NAPAS ADINATA terengah-engah saat dia berusaha menyalip beberapa pelari maraton di depannya. Suasana Stadion Gelora Bung Karno pukul lima pagi telah dipadati oleh sekumpulan anak muda yang selalu bergairah dalam berolahraga. Sementara Adinata yang memiliki riwayat asma pun harus menyesuaikan kecepatan dengan teman-temannya.
"Nata! Semangat dong! Baru beberapa kilometer kamu sudah mau menyerah!" celetuk Adel merapatkan barisan depan sekelompok bapak-bapak di depannya.
"Hei, jangan kayak begitu gitu dong. Dia punya asma setidaknya dia udah berusaha berlari sejauh ini!" timpal Bendho merangkul lengan Adinata agar ia tak mudah tersungkur.
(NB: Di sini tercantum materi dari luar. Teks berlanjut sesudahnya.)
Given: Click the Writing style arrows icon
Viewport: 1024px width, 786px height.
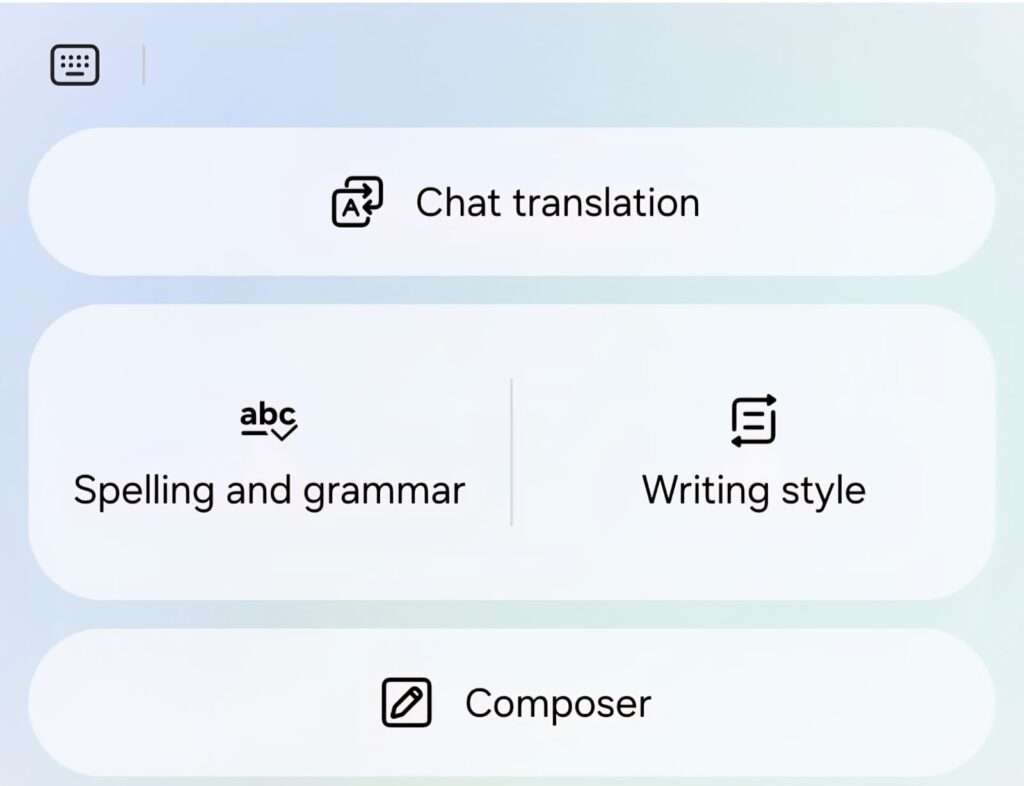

Seusai lari pagi, mereka bersantai di taman hijau seraya meminum air mineral yang sudah dibawa sebelumnya dari kos-kosan. Maklum sebagai anak mahasiswa, mereka tidak mau membuang-buang banyak uang. Gaji mereka sebagai penulis sekaligus jurnalis berita cukup untuk makan dua kali sehari tentu saja mengingat kebutuhan yang semakin meningkat, ada saja trik-trik yang mereka lakukan untuk menghemat biaya pengeluaran.
"Kalian tidak mau merekrut teman yang punya kemampuan ahli di bidang editor gambar? Jujur, kita sudah mumpuni dalam mengelola tulisan maupun tata cara penulisan tapi yang jadi masalah adalah kita kekurangan orang yang ahli di bidang itu."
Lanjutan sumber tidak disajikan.